Exercise description | Copy, exactly as written, the lines that begin at the one containing "[Whatsapp] (254, 14)" and end at the one containing "[Menu Trigger] (435, 15)". Skip any pictures in the data below.

Stored data |
^^^^^^^^
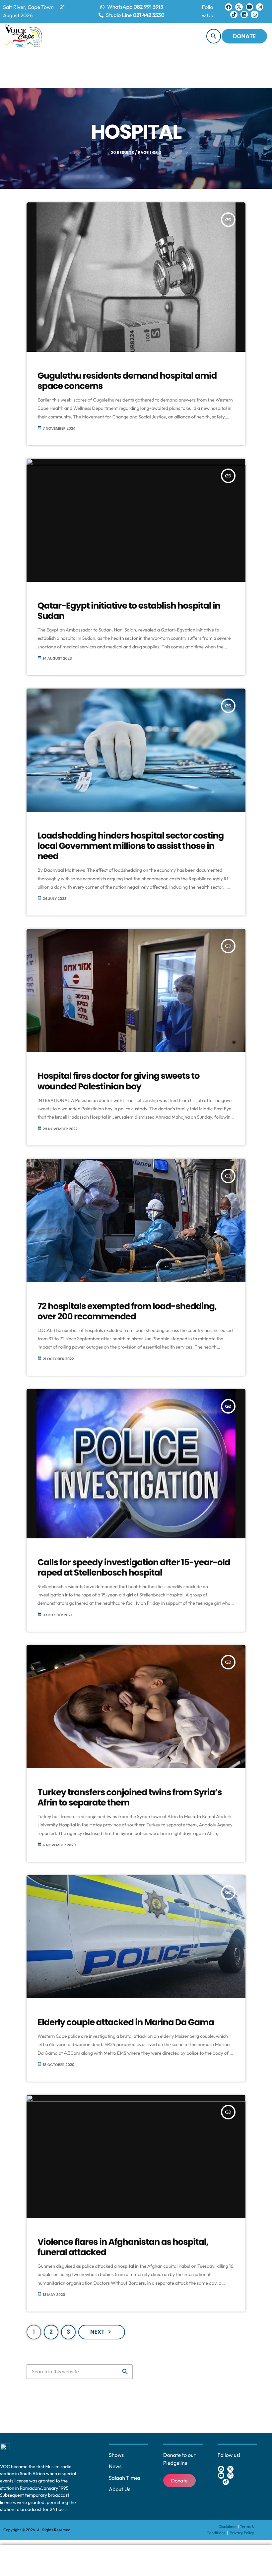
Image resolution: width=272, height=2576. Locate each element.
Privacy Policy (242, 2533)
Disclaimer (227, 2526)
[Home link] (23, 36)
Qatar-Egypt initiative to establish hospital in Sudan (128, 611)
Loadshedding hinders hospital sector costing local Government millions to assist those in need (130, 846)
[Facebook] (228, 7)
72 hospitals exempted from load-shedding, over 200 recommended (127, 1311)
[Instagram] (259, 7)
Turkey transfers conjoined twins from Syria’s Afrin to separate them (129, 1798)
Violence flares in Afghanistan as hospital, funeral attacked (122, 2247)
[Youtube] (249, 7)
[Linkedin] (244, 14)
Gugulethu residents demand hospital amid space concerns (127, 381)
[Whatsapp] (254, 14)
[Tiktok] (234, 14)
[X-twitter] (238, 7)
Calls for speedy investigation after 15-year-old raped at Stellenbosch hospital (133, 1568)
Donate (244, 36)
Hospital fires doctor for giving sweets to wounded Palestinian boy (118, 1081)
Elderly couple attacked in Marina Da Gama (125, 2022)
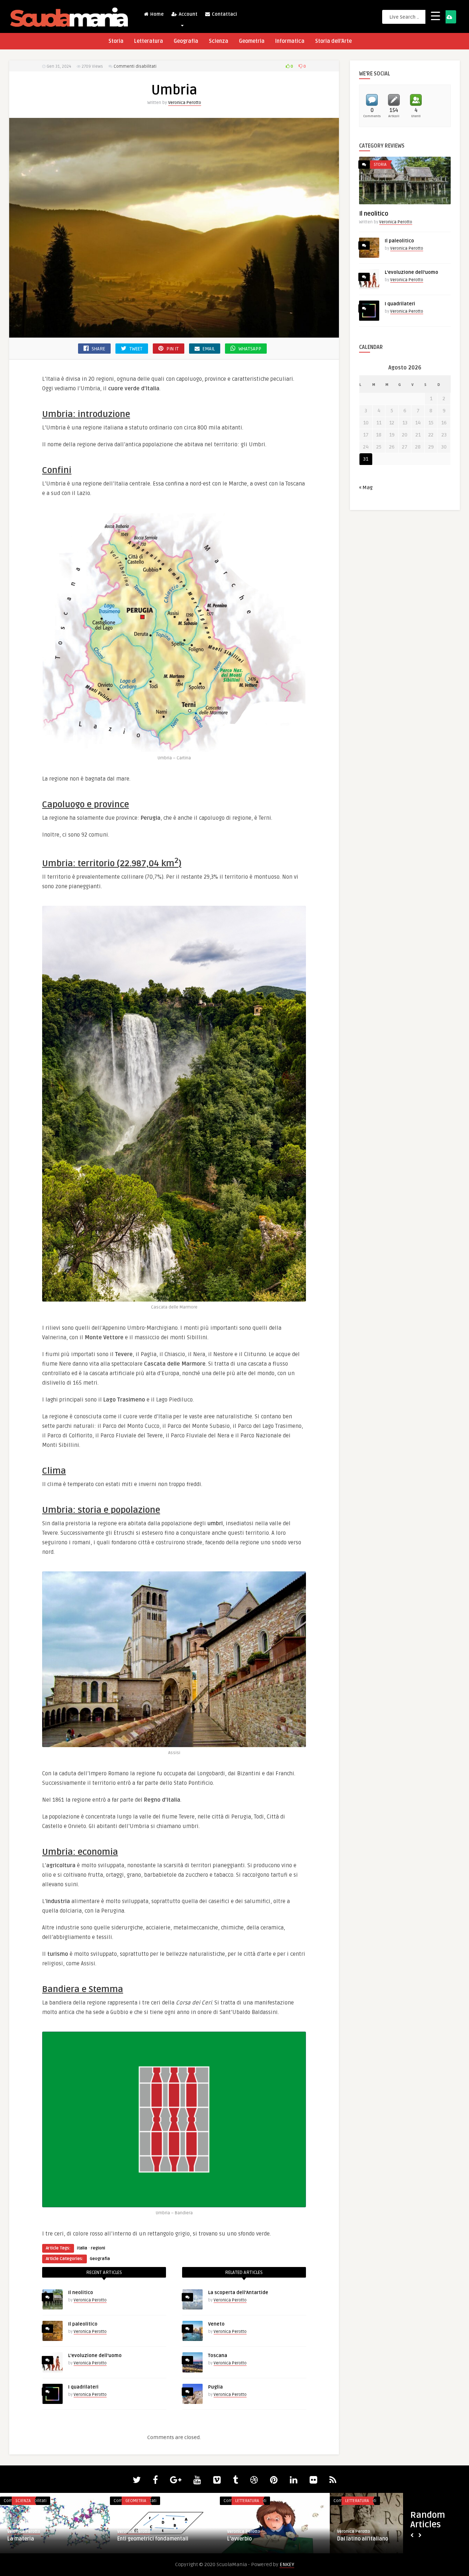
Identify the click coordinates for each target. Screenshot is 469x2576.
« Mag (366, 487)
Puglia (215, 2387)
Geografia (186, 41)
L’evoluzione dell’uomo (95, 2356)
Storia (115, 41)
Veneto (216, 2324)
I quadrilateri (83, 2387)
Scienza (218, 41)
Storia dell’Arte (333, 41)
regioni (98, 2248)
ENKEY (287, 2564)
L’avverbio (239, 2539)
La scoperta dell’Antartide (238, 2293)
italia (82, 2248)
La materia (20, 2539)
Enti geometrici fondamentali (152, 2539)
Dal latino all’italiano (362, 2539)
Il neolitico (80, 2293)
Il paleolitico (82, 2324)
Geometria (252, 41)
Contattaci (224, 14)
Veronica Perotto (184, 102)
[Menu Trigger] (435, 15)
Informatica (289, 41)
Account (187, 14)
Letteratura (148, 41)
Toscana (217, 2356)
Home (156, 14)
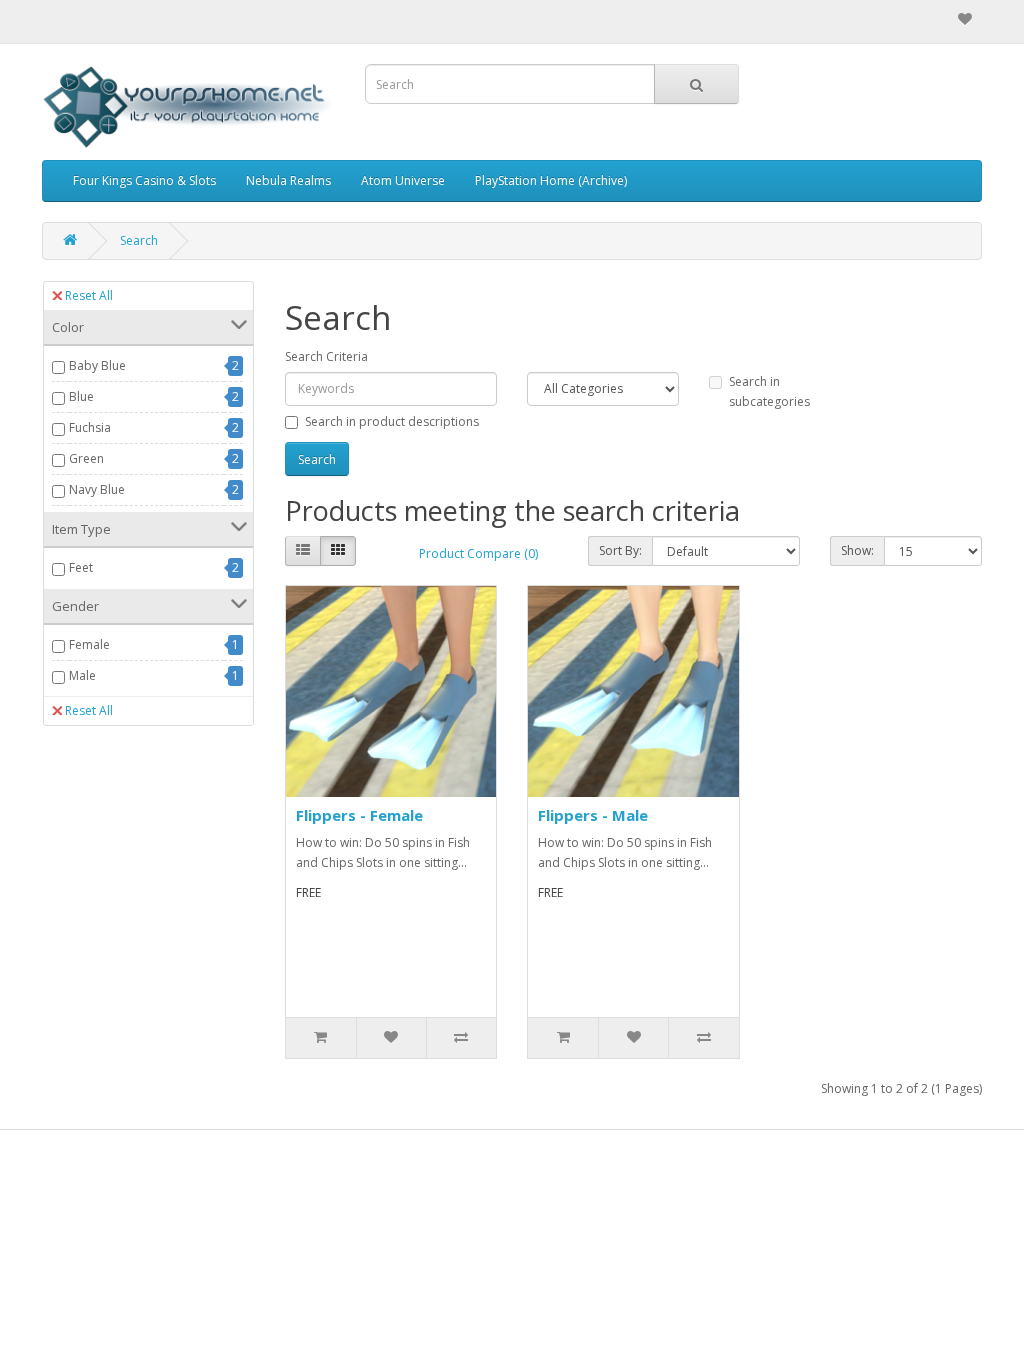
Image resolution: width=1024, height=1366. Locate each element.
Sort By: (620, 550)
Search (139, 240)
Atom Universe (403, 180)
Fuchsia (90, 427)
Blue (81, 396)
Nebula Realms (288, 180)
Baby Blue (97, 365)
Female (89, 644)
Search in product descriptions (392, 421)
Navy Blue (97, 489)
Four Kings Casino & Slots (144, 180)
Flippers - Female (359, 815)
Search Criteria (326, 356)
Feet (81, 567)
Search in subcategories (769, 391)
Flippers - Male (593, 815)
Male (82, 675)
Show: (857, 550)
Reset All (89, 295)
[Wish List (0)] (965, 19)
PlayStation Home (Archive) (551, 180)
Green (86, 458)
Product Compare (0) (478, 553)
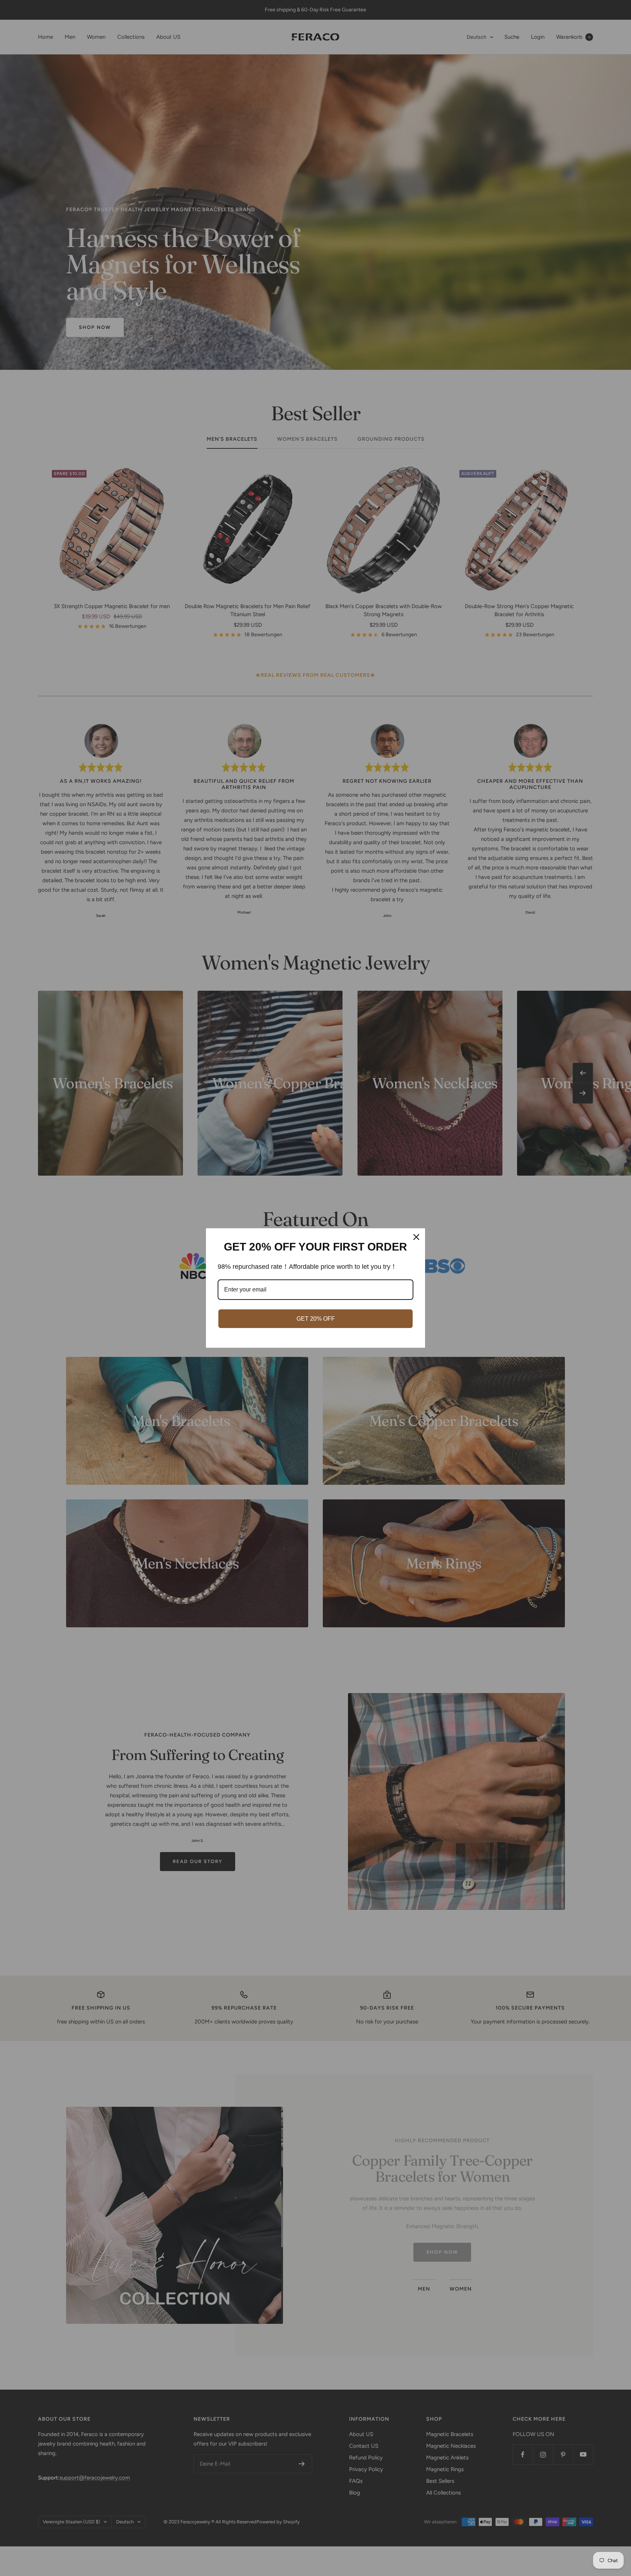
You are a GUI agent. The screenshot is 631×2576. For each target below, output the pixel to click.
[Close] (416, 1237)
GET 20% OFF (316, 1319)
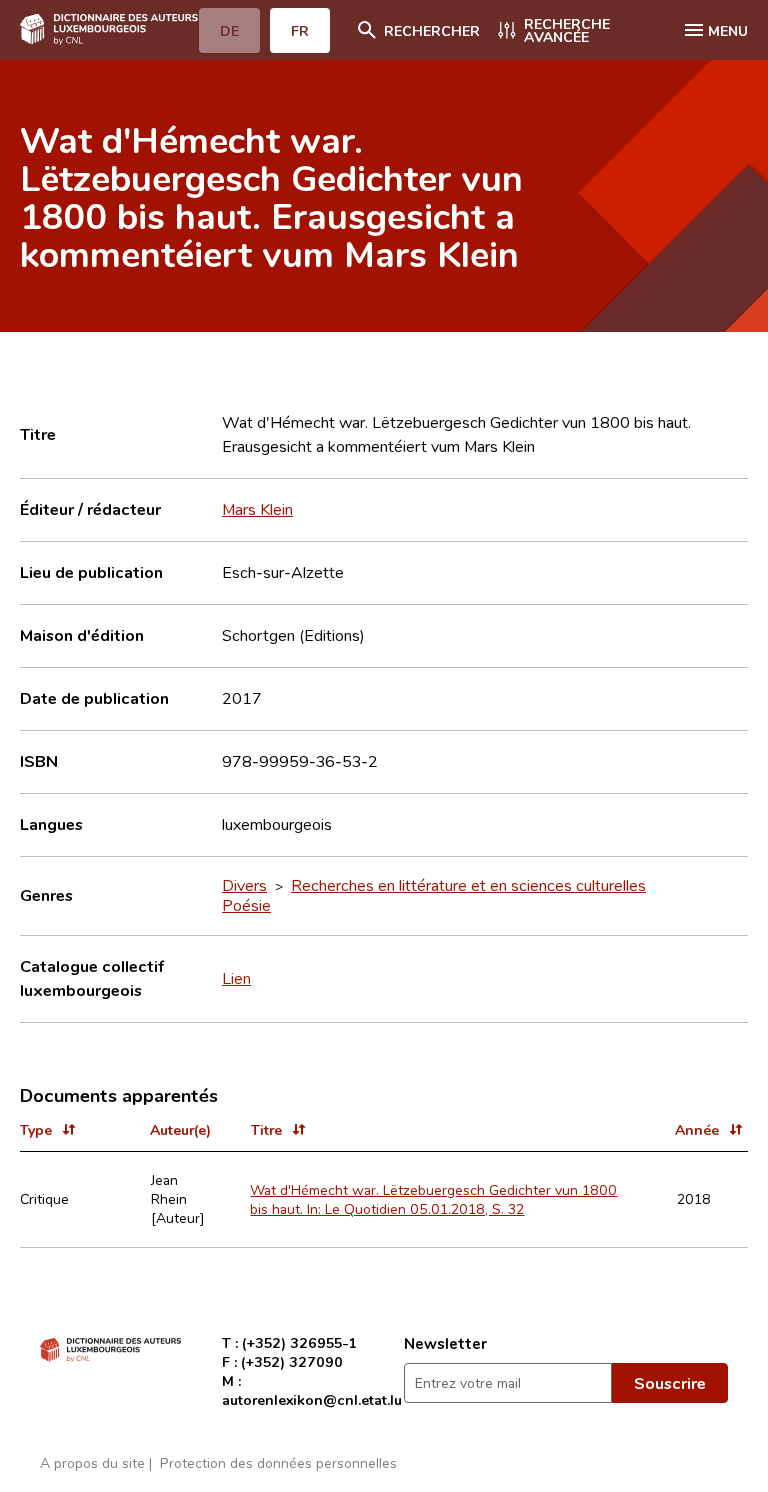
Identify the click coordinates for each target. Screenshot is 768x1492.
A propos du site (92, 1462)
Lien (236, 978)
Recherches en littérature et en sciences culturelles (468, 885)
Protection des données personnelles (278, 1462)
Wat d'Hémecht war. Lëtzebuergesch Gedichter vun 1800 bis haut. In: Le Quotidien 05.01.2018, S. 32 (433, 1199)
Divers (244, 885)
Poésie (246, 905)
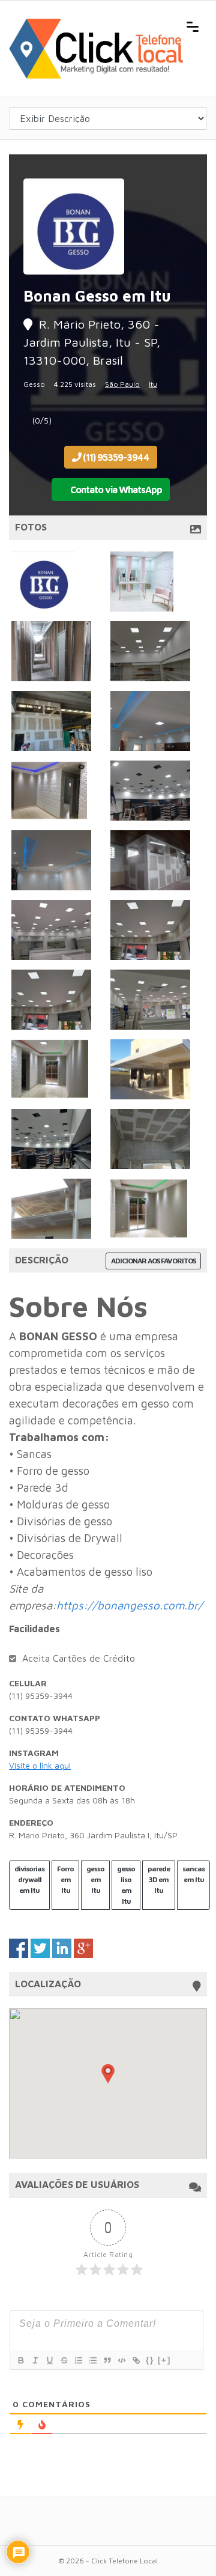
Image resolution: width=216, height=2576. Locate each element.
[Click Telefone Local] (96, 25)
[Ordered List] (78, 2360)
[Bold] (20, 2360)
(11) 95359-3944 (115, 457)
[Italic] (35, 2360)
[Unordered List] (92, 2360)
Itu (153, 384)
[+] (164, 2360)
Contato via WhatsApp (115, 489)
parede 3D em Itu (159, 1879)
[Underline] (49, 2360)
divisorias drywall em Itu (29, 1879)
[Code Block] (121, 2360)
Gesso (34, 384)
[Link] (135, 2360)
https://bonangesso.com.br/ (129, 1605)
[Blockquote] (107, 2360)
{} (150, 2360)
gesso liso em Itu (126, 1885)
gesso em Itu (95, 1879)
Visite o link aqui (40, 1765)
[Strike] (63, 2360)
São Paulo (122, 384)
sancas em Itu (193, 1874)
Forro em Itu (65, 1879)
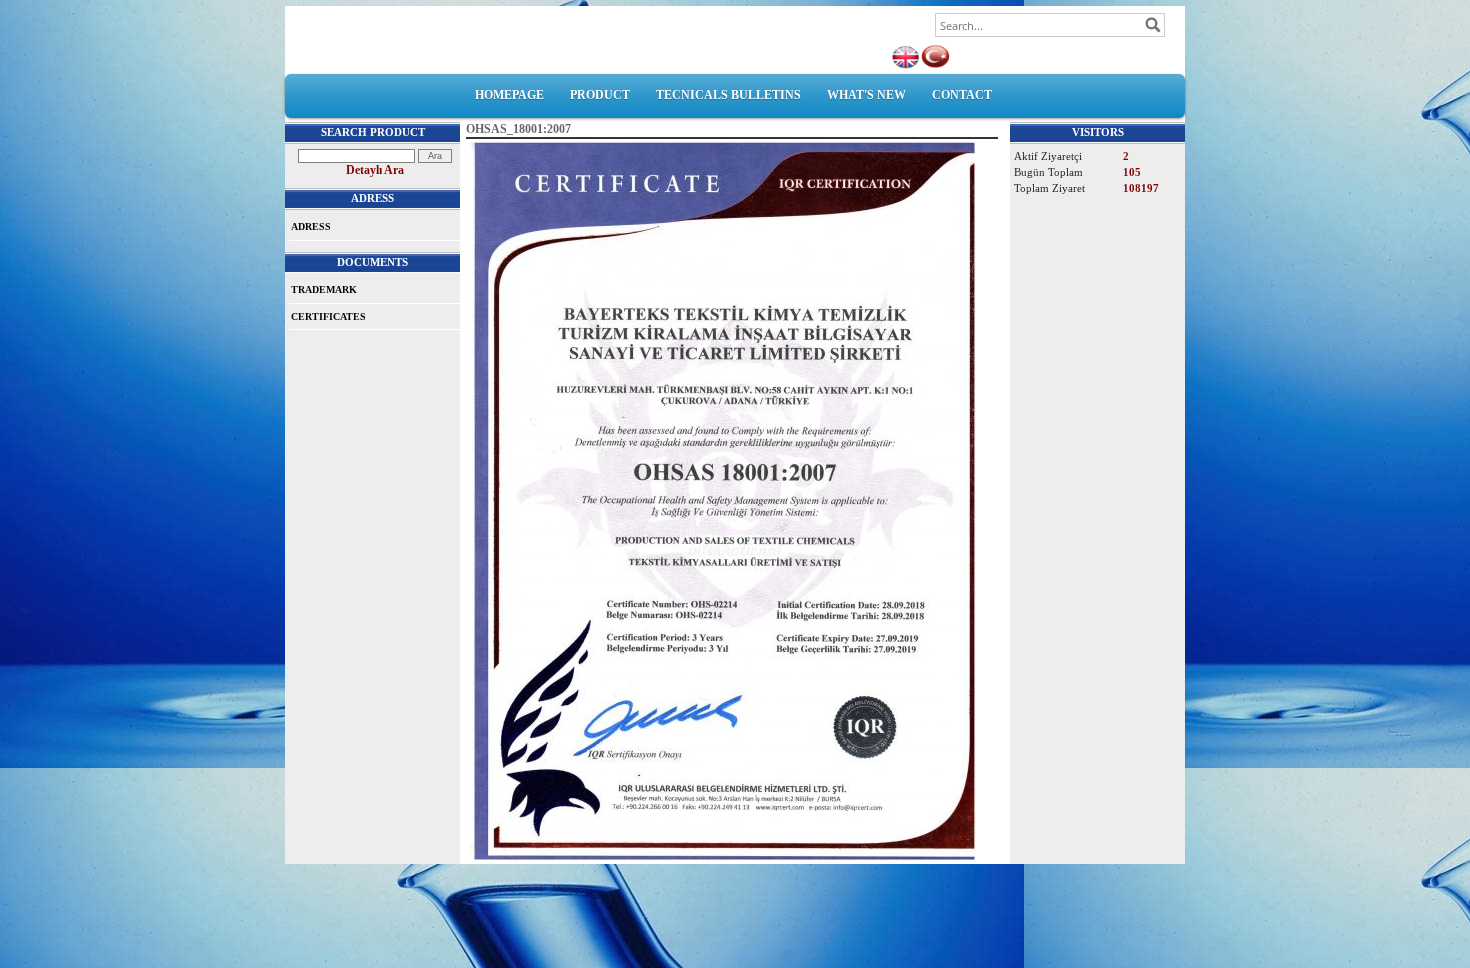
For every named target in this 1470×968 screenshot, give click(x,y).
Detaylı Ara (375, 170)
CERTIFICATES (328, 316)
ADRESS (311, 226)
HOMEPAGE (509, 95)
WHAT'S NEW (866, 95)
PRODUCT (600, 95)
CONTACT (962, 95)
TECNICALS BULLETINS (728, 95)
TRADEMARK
^^^^^^^^
Finished exercise |
[Whatsapp] (254, 14)
[Tiktok] (234, 14)
[X-twitter] (238, 7)
Calls for speedy investigation after 15-year-old raped at Stellenbosch hospital (133, 1568)
Donate (244, 36)
Hospital fires doctor for giving sweets to wounded Palestinian boy (118, 1081)
Elderly couple attacked in Marina Da Gama (125, 2022)
Identify the click coordinates for each target. Screenshot is 469x2576.
« Mag (366, 487)
Puglia (215, 2387)
Geografia (186, 41)
L’evoluzione dell’uomo (95, 2356)
Storia (115, 41)
Veneto (216, 2324)
I quadrilateri (83, 2387)
Scienza (218, 41)
Storia dell’Arte (333, 41)
regioni (98, 2248)
ENKEY (287, 2564)
L’avverbio (239, 2539)
La scoperta dell’Antartide (238, 2293)
italia (82, 2248)
La materia (20, 2539)
Enti geometrici fondamentali (152, 2539)
Dal latino all’italiano (362, 2539)
Il neolitico (80, 2293)
Il paleolitico (82, 2324)
Geometria (252, 41)
Contattaci (224, 14)
Veronica Perotto (184, 102)
[Menu Trigger] (435, 15)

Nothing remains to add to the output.